Work order:
Scan the data that follows and count the lines with the string "Choose"; answer with the count alone.

Material provided:
+---+

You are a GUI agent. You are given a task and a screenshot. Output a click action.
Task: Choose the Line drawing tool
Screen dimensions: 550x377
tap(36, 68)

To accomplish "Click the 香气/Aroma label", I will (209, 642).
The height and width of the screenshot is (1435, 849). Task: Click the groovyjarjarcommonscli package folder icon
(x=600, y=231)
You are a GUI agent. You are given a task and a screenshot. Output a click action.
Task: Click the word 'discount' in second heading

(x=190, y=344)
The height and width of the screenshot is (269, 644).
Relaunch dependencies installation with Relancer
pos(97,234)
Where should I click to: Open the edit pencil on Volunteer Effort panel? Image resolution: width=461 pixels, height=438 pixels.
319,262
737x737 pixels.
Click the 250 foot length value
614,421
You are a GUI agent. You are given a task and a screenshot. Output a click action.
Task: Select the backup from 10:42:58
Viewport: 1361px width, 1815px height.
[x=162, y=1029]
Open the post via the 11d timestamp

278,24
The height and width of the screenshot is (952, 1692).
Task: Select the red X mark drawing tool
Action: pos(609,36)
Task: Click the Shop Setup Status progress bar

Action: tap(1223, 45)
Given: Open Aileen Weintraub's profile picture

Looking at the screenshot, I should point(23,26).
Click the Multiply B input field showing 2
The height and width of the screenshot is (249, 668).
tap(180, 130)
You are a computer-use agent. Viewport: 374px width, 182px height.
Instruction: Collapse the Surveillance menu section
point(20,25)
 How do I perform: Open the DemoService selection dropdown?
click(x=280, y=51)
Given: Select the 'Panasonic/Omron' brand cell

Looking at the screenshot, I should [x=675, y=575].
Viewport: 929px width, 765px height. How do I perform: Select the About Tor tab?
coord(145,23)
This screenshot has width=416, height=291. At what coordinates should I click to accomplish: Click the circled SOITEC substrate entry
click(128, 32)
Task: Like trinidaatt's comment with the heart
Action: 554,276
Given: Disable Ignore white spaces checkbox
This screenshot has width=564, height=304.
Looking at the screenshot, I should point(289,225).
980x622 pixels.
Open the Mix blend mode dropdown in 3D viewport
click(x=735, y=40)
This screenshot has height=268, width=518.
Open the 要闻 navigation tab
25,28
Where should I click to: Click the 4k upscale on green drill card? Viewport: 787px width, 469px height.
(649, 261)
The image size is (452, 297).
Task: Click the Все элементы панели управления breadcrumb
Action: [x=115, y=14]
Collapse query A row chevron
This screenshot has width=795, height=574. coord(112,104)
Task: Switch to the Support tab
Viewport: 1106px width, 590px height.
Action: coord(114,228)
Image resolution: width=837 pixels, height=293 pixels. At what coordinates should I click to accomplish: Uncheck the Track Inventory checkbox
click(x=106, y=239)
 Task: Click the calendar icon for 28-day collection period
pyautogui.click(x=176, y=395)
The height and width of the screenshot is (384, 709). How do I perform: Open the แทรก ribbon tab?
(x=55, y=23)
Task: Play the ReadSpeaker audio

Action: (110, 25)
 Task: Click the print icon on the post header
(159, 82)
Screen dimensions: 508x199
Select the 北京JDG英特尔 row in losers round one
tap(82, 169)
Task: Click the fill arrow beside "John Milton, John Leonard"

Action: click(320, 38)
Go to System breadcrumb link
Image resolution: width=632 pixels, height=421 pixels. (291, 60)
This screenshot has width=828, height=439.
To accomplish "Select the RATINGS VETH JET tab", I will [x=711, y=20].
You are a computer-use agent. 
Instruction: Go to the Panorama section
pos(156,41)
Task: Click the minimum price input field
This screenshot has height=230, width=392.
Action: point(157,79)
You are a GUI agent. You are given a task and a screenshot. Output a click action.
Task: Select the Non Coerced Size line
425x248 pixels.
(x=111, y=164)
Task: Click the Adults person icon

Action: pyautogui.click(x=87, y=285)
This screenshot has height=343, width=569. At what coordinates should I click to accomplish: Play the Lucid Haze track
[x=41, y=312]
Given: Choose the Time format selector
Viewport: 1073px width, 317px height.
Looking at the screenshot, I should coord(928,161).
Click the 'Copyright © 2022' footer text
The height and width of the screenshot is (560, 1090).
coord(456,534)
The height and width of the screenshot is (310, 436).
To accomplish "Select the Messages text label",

+---+

Response box:
2